Lo voglio ricordare innanzitutto perché me ne parlava spesso mio padre, Gildo Moncada. Con Albe Steiner, a cui faceva sempre riferimento, Renato Guttuso è stato tra i suoi insegnanti al Convitto Scuola della Rinascita di Milano nell’immediato dopoguerra (parlo della Seconda Guerra Mondiale), istituzioni aperte per dare la possibilità a ex partigiani (ma anche ai reduci dalla deportazione e dalla prigionia, e ai figli dei caduti e delle vittime politiche e dei perseguitati politici) di recuperare l’istruzione interrotta bruscamente a causa del conflitto.
E mio padre, dopo la partecipazione alla Resistenza come giovane partigiano, dopo le gravi mutilazioni subite vicino Arezzo, colse al volo l’occasione trovandosi tra i professori della sua nuova scuola (che aveva lasciato nella sua Agrigento) fior di artisti che avevano anche loro partecipato al movimento contro il nazifascismo.
Ne parlo nel libro “Il partigiano bambino”, Ad Est edizioni.
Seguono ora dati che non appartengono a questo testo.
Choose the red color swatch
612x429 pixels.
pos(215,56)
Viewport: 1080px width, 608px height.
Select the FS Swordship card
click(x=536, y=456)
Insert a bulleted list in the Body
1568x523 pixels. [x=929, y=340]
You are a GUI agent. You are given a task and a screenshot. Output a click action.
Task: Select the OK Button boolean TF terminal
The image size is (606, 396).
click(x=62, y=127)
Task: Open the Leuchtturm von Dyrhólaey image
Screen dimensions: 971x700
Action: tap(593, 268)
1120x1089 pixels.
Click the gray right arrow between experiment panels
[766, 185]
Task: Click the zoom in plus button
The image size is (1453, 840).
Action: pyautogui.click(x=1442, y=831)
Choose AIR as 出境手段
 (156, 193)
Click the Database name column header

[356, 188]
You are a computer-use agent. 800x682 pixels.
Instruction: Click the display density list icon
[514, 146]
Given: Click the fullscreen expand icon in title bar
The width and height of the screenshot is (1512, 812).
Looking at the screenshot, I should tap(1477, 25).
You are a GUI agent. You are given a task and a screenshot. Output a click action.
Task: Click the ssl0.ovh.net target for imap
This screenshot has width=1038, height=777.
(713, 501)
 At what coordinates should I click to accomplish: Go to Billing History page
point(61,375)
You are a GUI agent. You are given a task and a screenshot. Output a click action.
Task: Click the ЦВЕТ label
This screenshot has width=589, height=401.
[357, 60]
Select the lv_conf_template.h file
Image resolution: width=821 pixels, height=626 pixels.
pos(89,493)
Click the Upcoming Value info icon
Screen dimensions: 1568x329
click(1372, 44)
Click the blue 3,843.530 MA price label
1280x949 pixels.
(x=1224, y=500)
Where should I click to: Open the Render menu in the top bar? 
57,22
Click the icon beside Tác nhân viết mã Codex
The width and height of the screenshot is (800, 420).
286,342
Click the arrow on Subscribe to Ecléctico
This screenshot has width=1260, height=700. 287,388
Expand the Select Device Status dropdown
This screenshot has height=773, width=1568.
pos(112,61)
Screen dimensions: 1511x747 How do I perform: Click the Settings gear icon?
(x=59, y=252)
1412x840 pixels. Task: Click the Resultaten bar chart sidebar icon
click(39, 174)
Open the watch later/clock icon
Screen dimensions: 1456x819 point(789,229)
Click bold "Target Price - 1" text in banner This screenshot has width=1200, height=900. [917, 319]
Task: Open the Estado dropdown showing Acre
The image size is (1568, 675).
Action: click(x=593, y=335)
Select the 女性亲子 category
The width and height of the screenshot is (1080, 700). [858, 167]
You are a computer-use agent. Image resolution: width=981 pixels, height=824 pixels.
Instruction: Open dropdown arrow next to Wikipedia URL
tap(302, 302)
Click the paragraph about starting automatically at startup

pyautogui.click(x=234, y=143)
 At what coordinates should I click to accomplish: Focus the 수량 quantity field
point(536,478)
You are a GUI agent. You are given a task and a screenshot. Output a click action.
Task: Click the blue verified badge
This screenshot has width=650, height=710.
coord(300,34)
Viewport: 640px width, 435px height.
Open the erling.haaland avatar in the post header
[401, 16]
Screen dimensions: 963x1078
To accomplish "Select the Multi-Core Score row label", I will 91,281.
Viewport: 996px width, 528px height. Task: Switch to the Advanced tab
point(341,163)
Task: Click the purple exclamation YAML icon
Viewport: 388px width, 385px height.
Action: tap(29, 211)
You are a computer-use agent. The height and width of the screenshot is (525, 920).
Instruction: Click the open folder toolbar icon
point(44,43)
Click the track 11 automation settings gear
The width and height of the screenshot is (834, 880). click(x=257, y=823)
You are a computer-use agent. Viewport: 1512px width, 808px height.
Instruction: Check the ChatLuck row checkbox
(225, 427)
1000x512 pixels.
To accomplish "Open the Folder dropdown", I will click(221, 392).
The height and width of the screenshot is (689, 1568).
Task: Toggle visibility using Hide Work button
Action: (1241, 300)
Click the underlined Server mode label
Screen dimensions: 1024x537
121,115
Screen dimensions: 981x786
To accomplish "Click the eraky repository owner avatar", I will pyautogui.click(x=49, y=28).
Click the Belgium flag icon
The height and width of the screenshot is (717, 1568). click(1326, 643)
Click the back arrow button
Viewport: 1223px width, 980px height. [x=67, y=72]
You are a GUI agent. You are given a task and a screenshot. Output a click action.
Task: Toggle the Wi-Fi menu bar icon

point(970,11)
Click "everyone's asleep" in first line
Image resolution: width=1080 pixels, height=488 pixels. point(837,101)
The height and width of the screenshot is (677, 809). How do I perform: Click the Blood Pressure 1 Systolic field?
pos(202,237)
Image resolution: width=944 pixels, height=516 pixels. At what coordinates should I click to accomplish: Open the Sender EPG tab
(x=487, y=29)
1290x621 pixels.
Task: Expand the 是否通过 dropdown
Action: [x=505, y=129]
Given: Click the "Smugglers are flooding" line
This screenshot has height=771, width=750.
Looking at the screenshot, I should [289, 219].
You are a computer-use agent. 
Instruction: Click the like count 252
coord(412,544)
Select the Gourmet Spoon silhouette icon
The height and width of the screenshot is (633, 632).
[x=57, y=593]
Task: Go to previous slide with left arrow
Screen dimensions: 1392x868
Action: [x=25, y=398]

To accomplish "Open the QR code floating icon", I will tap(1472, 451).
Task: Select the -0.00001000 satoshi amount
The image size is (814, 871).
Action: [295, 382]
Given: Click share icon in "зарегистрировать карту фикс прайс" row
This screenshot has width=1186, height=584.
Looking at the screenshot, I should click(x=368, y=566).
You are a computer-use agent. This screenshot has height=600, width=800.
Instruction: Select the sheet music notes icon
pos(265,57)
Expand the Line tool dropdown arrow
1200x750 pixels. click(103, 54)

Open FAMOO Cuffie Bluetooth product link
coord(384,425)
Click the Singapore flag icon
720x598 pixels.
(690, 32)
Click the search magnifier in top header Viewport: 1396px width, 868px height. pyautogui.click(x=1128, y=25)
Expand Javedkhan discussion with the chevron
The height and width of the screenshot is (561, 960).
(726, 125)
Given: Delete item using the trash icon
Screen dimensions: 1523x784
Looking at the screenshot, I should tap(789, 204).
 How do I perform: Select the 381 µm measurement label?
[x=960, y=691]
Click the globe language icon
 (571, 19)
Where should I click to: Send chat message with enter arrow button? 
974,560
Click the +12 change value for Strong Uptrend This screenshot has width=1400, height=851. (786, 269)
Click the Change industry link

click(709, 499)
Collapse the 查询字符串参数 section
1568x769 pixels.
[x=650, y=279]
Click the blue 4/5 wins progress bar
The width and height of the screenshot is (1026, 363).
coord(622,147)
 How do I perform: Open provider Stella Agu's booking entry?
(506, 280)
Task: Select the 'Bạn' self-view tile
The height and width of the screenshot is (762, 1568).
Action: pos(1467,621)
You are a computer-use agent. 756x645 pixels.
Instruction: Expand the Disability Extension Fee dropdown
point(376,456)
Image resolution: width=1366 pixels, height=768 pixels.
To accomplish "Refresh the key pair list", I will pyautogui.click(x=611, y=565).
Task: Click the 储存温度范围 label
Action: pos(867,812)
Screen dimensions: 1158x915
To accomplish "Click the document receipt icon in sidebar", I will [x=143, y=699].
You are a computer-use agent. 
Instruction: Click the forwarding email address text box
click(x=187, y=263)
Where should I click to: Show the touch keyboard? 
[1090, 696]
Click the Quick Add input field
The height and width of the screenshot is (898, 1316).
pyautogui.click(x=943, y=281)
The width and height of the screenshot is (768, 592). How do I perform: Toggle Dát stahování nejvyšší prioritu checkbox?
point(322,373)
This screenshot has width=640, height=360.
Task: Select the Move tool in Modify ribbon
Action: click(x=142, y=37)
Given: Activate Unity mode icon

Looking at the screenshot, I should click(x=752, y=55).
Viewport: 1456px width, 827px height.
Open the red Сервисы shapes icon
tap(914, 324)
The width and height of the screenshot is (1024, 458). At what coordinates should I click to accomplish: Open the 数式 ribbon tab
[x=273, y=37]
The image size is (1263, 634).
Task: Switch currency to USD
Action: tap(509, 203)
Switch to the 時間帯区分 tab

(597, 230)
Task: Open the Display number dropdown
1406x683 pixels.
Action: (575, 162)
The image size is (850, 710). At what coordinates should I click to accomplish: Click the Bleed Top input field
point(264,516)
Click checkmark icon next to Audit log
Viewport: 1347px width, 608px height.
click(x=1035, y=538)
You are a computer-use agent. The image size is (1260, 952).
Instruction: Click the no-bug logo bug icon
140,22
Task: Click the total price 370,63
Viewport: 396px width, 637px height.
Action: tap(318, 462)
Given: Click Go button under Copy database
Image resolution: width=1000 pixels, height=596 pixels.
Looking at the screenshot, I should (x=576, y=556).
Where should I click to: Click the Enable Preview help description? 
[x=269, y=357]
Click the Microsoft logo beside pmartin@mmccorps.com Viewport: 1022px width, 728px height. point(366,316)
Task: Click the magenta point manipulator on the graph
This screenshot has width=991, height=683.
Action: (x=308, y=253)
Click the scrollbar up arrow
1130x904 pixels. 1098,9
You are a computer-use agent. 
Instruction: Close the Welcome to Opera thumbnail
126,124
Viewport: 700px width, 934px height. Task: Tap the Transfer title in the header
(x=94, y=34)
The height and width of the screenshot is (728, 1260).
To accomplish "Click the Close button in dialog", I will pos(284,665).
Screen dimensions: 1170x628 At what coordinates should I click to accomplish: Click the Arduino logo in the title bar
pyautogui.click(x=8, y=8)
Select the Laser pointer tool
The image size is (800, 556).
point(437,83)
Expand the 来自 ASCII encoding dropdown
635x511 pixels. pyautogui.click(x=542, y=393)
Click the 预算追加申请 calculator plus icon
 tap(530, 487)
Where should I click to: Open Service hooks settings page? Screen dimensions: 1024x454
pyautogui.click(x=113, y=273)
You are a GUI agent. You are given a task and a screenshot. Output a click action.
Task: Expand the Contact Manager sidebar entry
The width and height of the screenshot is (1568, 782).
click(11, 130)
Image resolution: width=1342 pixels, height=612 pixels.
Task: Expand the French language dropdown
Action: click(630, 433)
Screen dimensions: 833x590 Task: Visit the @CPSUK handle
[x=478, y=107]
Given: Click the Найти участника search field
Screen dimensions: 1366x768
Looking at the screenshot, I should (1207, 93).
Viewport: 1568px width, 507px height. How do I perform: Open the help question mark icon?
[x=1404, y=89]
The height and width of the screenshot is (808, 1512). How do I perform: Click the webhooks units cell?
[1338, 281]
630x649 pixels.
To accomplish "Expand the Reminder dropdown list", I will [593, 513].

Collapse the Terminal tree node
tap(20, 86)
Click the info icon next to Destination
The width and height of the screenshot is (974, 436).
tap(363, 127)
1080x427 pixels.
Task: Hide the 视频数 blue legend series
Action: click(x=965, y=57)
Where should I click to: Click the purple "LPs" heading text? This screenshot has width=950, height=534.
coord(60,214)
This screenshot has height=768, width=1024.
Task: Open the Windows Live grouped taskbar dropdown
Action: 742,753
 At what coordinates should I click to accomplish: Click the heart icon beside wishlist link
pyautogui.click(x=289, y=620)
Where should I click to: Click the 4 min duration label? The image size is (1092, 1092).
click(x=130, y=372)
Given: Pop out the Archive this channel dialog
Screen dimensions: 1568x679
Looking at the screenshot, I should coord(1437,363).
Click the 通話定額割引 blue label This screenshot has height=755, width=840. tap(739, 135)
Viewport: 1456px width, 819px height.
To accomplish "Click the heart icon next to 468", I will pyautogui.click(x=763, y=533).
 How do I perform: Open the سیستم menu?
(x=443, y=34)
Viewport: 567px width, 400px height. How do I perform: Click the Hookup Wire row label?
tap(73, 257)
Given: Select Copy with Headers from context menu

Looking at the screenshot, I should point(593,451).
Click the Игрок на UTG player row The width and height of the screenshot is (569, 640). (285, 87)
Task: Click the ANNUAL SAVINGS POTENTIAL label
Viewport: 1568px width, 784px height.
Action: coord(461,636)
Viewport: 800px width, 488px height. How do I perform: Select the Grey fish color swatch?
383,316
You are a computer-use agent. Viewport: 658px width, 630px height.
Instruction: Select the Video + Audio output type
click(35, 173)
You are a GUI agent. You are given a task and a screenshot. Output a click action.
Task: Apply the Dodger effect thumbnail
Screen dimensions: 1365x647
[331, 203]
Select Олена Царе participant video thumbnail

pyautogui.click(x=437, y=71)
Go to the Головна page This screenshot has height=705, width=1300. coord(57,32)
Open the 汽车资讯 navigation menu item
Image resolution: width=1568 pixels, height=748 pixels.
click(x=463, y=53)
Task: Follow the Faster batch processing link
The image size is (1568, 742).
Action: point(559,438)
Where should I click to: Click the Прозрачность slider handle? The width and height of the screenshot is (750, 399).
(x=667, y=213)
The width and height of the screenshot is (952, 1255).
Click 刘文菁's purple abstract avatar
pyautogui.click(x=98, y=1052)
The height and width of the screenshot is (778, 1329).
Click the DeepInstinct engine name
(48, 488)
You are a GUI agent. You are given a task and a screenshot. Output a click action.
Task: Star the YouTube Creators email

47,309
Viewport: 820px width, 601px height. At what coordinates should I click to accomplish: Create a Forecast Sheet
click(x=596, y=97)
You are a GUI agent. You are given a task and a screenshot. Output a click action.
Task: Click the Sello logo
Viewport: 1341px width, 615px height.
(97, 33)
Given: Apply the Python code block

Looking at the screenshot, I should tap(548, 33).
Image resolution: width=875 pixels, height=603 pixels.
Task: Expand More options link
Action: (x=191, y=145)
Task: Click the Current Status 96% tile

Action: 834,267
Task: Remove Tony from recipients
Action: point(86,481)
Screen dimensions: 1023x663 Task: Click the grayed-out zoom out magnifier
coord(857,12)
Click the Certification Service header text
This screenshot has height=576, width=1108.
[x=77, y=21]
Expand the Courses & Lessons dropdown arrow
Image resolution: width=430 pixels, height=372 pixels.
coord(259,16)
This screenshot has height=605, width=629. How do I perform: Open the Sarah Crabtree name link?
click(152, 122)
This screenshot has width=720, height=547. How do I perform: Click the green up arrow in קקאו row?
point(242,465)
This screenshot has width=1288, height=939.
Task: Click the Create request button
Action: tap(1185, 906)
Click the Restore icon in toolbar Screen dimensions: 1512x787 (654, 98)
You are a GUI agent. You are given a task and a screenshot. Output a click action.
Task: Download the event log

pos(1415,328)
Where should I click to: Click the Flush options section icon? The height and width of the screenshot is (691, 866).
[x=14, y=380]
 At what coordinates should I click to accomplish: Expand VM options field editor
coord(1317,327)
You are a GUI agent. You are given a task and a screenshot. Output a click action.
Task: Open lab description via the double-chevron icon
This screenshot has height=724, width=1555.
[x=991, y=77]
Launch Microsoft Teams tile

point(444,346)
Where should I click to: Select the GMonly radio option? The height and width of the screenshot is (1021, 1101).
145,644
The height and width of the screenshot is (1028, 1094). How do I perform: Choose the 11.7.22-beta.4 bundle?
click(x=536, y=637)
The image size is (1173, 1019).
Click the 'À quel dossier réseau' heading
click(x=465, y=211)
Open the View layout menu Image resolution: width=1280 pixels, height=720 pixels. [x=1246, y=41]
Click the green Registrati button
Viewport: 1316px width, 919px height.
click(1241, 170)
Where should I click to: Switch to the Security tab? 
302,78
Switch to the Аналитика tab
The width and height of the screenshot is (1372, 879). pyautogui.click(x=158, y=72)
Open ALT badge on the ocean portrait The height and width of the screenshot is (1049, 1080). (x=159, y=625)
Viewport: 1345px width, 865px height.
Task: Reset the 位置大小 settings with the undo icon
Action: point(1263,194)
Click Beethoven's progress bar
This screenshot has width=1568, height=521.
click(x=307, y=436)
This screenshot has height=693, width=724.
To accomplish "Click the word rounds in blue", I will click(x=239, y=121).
Renato Guttuso, suo caro Maestro di pittura e grafica, nacque a Bagheria il giorno di Santo Stefano, il 26 dicembre 1911, ma venne registrato all’Anagrafe qualche giorno dopo, nel nuovo anno e non per gioco. I genitori – leggiamo nella sua biografia ufficiale – “preferirono denunciarlo a Palermo il 2 gennaio 1912, in seguito a un contrasto con la città a causa delle loro idee liberali”.
Renato Guttuso nel 1941, primo anno della Seconda Guerra Mondiale, dipinse “La Crocifissione” che fece esplodere una polemica di fuoco perché l’opera venne ritenuta scandalosa e blasfema, un volgare insulto alla religione. Per il pittore siciliano, rappresentò invece un urlo contro la violenza dei dittatori, di chi fa a pezzi diritti e libertà, il simbolo di chi subisce oltraggio, carcere, supplizio per le proprie idee (mi ricorda tanto l’Iran di questi giorni).